На последней странице альбома стояли — вместо стихов — рецепты от желудка, спазмов и — увы! — даже от глистов. Субочевы обедали ровно в двенадцать часов и ели всё старинные кушанья: сырники, пигусы, солянки, рассольники, саламаты, кокурки, кисели, взвары, верченую курятину с шафраном, оладьи с медом; после обеда отдыхали — часик, не больше; просыпались, опять садились друг перед другом и пили брусничную водицу, а иногда и шипучку, прозванную «сорокоумом», которая, однако, почти всякий раз вылетала вся вон из бутылки и причиняла много смеху господам, а Каллиопычу много досады: надо было подтирать «всюду» — и он долго ворчал на ключницу и на повара, которые будто бы выдумали этот напиток… «И какое в нем удовольствие? Только небель портит!» Потом супруги Субочевы опять что-нибудь читали, или пересмеивались с карлицей Пуфкой, или пели вдвоем старинные романсы (голоса у них были совершенно одинакие, высокие, слабые, несколько дрожащие и хриплые — особенно после сна, — но не лишенные приятности), или, наконец, играли в карты, но тоже всё в старинные игры: в кребс, в ламуш или даже в бостон сампра́ндер! Потом появлялся самовар; по вечерам они пили чай… Эту уступку духу времени они сделали; однако всякий раз находили, что это баловство и что народ от «оной китайской травки» становится нарочито слабее. Вообще же они удерживались от порицаний нового времени и от восхвалений старого: иначе они отроду не живали, но что другие люди могли жить другим манером — и даже лучше, — это они допускали; лишь бы их не заставляли меняться! Часам к восьми Каллиопыч подавал ужин с неизбежной окрошкой, а в девять часов полосатые высокие пуховики уже принимали в свои рыхлые объятия утучненные тела Фомушки и Фимушки и безмятежный сон не медлил спуститься на их вежды. И всё утихало в стареньком доме: лампадка теплилась, пахло выхухолью, мелиссой, сверчок трюкал — и спала добрая, смешная, невинная чета.

Вот к этим-то юродивым, или, как он выражался, переклиткам, приютившим его сестру, и привел Паклин своих знакомых.

Сестра его была девушка умная и недурная лицом — глаза у ней были удивительные; но несчастный ее горб сокрушал ее, отнимал всякую самонадеянность и веселость, сделал ее недоверчивой и чуть не злою. И имя ей попалось премудреное: Снандулия! Паклин хотел было перекрестить ее в Софию; но она упорно держалась своего странного имени, говоря, что горбатой так и следует называться Снандулией. Она была хорошая музыкантша и порядочно играла на фортепиано — «по милости моих длинных пальцев, — замечала она не без горечи: — у горбатых они всегда такие бывают».

Гости застали Фомушку и Фимушку в самую ту минуту, когда они просыпались от послеобеденного сна и пили водицу.

— Вступаем в XVIII век! — воскликнул Паклин, как только перешагнул порог субочевского дома.

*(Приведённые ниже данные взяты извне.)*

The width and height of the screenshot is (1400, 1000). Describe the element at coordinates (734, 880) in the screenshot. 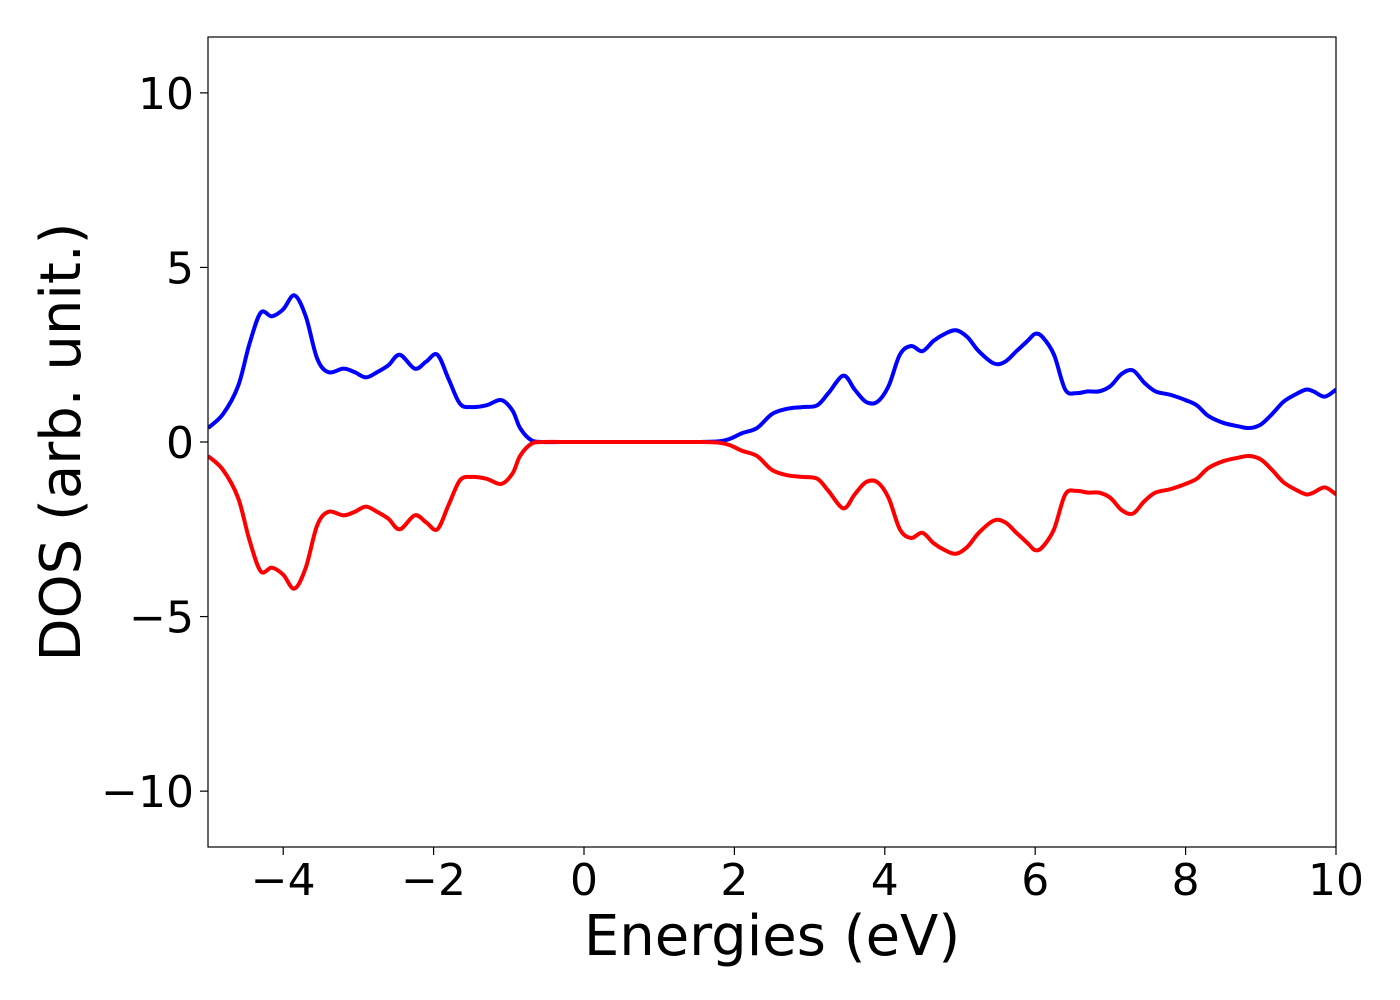

I see `x-tick-label: 2` at that location.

И действительно: XVIII век встретил гостей уже в передней, в виде низеньких синеньких ширмочек, оклеенных вырезанными черными силуэтками напудренных дам и кавалеров. С легкой руки Лафатера силуэтки были в большой моде в России в 80-х годах прошлого столетия. Внезапное появление такого большого числа посетителей — целых четыре! — произвело волнение в редко посещаемом доме. Послышался топот обутых и босых ног, несколько женских лиц мгновенно высунулось и исчезло — кого-то где-то приперли, кто-то охнул, кто-то фыркнул, кто-то судорожно прошептал: — Ну вас!